Those collaborations include writing and recording with Chris Grieve and fellow Scotsman Sessioneer Joseph Malik. Smit sang on Malik’s lauded 2021 album Diverse, Pt.3 and he worked with Smit on the single Strong Woman.

“There was an RnB path there that Joseph, Chris and I thought would be exciting to explore into a full length album,” says Smit, “but there was also a concept in the back of my mind that grew stronger. It was the concept of mixed heritage and how that changes with and affects every generation. I knew there was a wealth of stories and emotions that I could write about just from my own family, especially in the complex relationship between mothers and daughters.”

The end result is Smit’s debut album, Third In Line, a soulful collection in three parts, inspired by three generations of women in her own family. The recent single Sundown concerns her grandmother’s battle with Alzheimer’s, while Wedding Gown, the song she has chosen for her Scotsman Session, also comes from the first part of the album, looking back on the trauma and challenges of previous generations. Smith has filmed an acoustic rendition at the SweetDram distillery in Edinburgh, accompanied by guitarist Toby Mottorshead who also plays on the soon-to-be-released album.

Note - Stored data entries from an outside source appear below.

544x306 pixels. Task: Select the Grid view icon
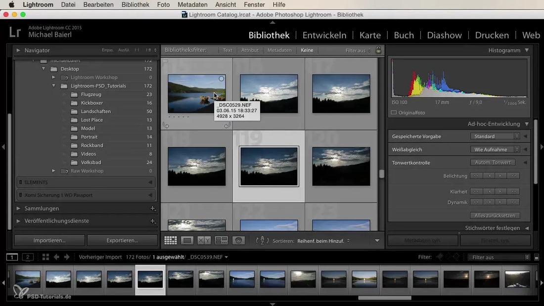(x=171, y=240)

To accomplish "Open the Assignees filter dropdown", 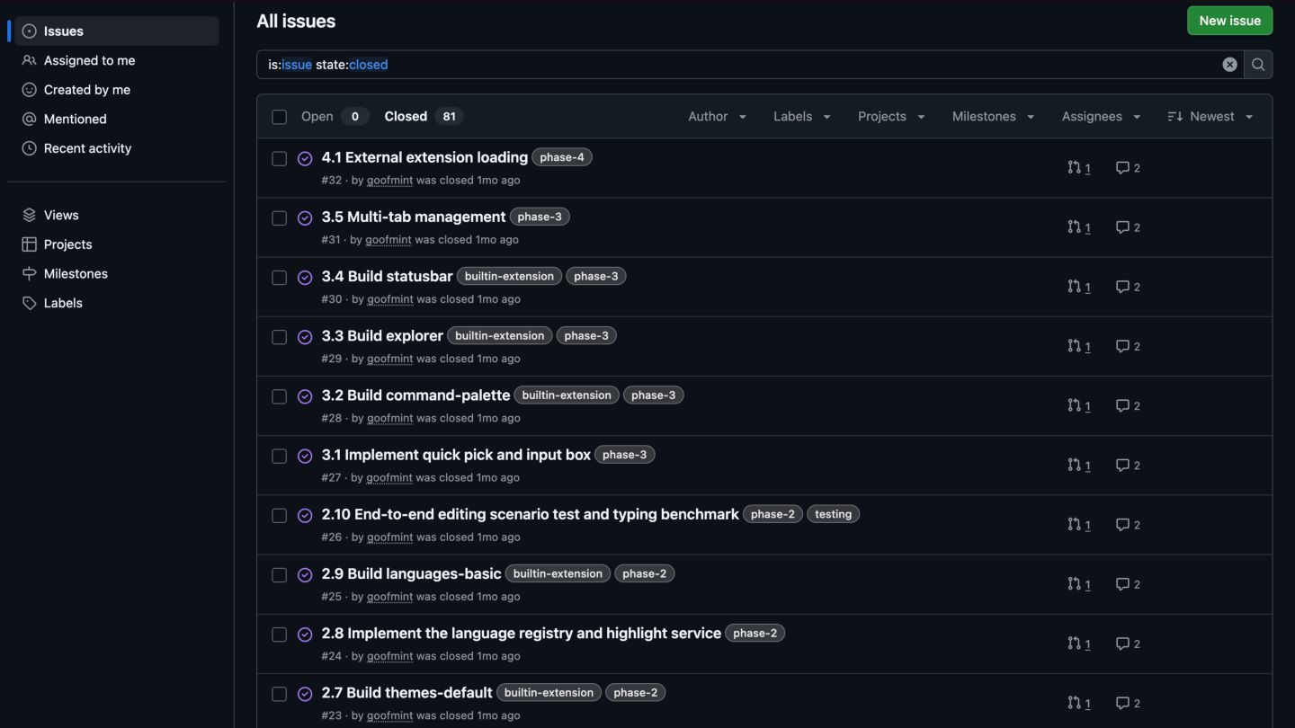I will pyautogui.click(x=1101, y=117).
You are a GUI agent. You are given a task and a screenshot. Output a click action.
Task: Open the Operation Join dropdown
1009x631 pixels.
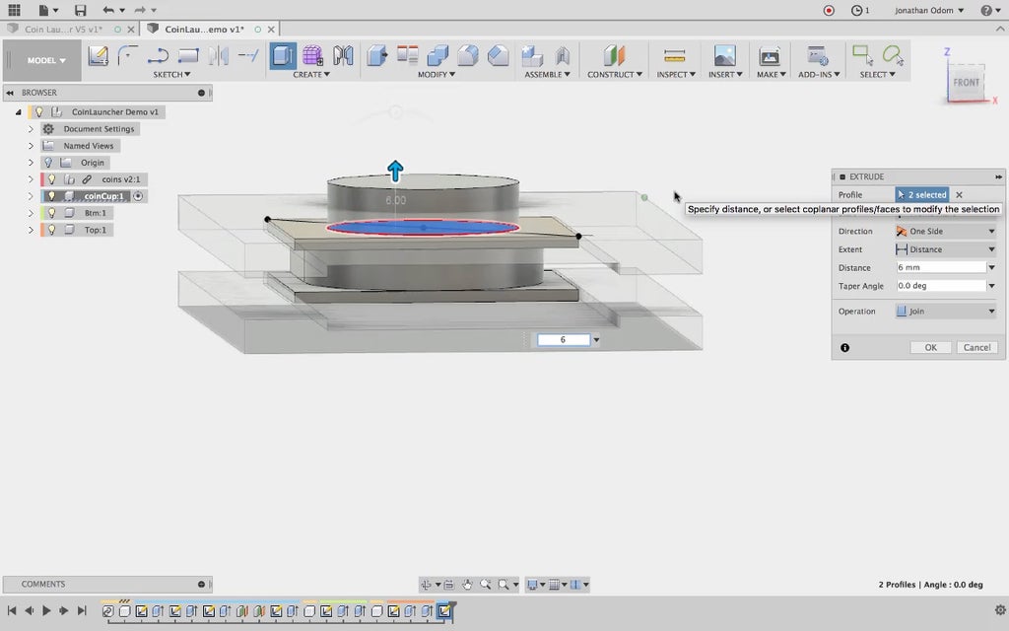(x=945, y=312)
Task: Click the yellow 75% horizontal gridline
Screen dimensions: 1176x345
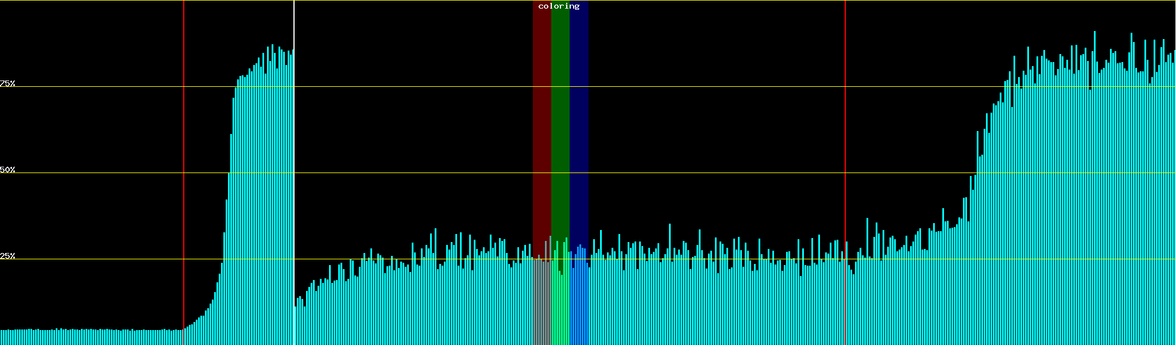Action: tap(689, 87)
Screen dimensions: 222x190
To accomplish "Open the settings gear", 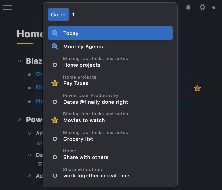I will (202, 7).
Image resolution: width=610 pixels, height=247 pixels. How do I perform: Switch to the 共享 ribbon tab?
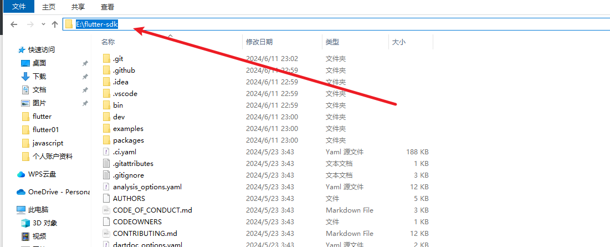78,7
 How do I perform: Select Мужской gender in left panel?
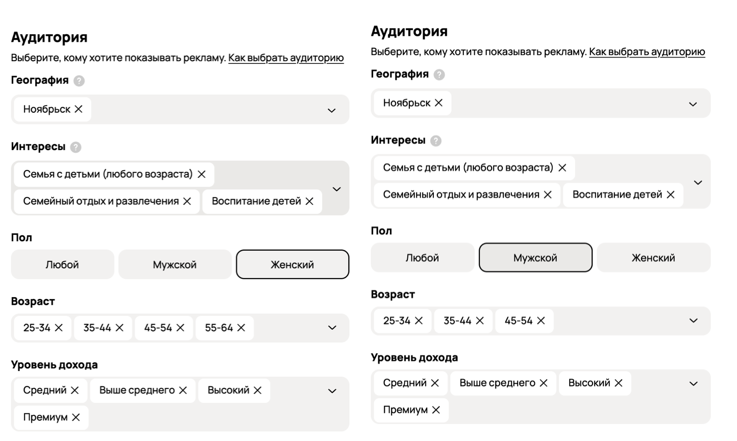pyautogui.click(x=175, y=264)
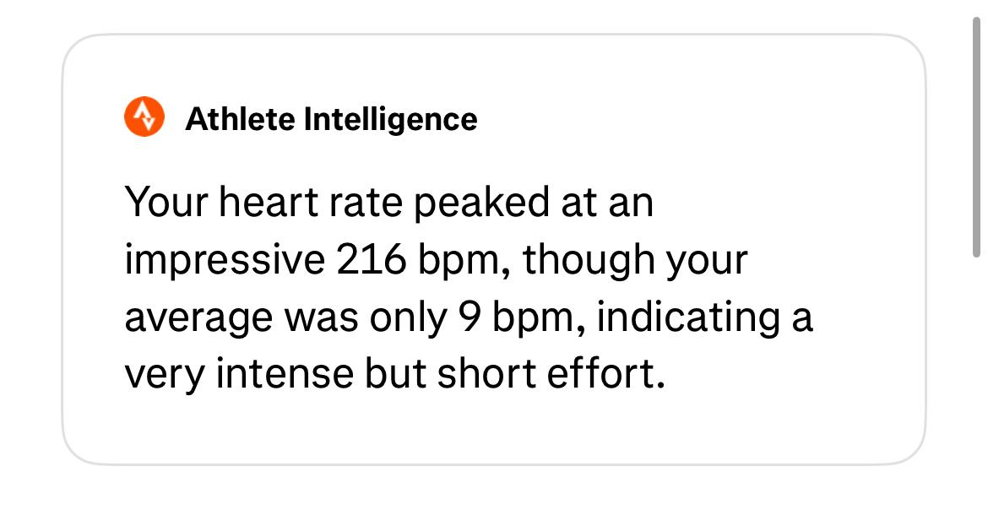Click the orange Strava logo icon

pyautogui.click(x=144, y=117)

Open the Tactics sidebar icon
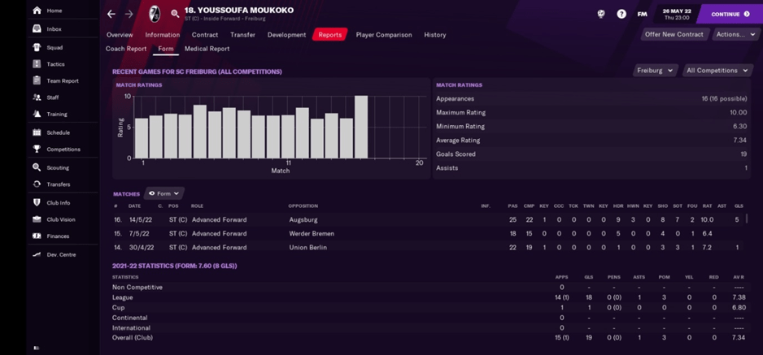click(x=37, y=64)
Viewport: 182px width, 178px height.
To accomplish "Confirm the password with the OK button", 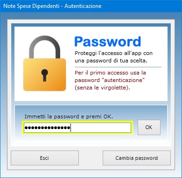I will [149, 127].
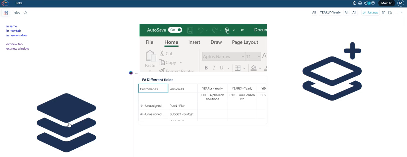407x157 pixels.
Task: Open the widget's three-dot menu above FA Differrent fields
Action: tap(137, 73)
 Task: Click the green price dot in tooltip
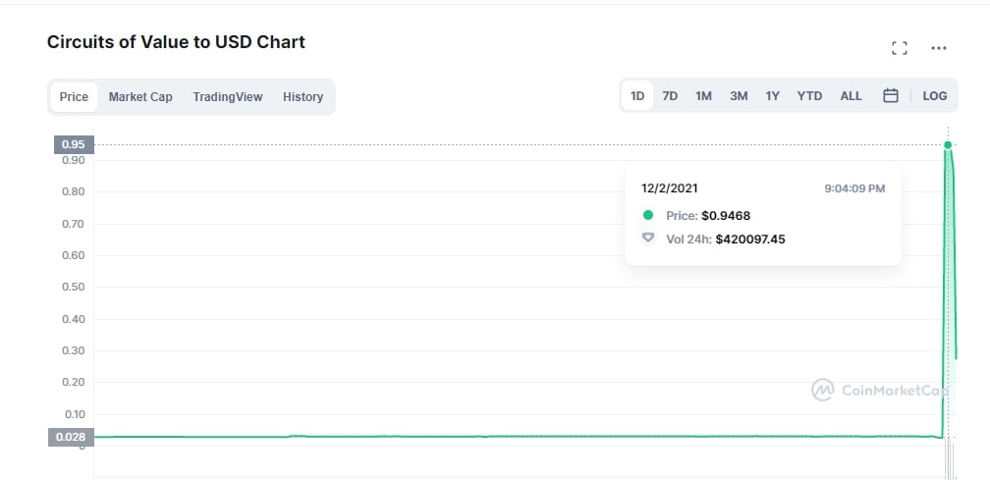click(648, 216)

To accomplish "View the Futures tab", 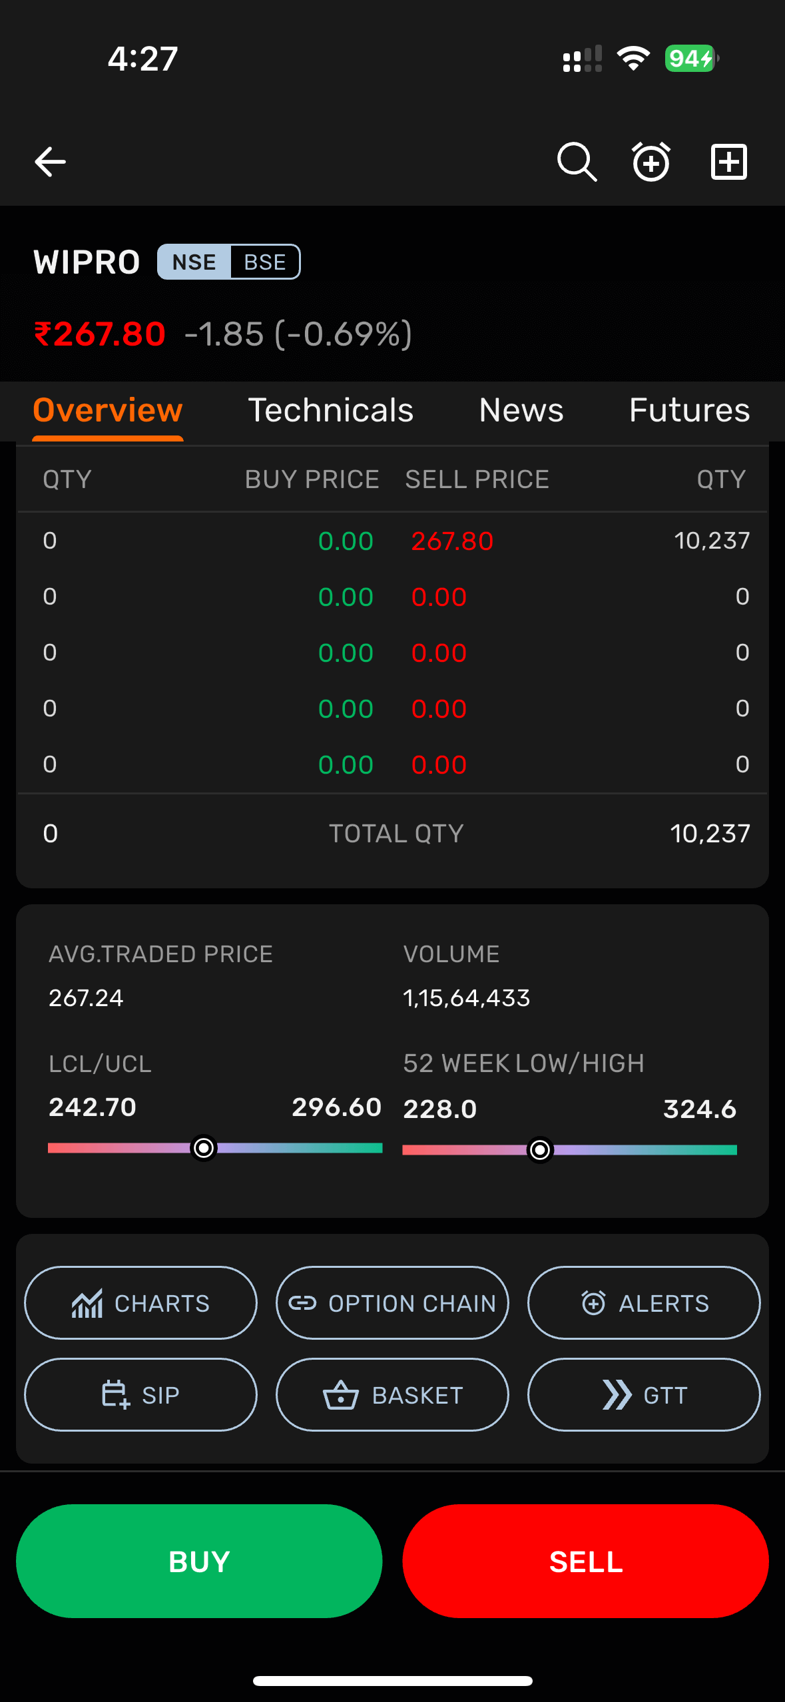I will 689,410.
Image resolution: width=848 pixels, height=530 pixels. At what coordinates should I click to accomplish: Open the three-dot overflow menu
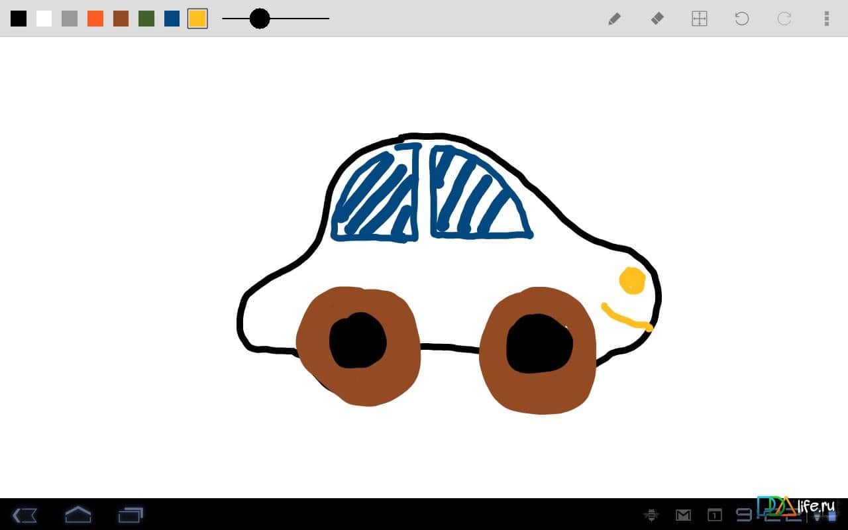(x=826, y=19)
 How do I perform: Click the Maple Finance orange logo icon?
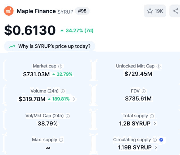coord(9,11)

After a necessary pandemic pause, Smit finally gets to perform a new show she has developed for the Edinburgh Jazz & Blues Festival. Travelling Tent Show – appropriately presented in the Piccolo Tent in George Square Gardens - celebrates the music of the 1920s tent shows which helped birth the blues and introduced US audiences to vocal powerhouses such as Bessie Smith and Ma Rainey.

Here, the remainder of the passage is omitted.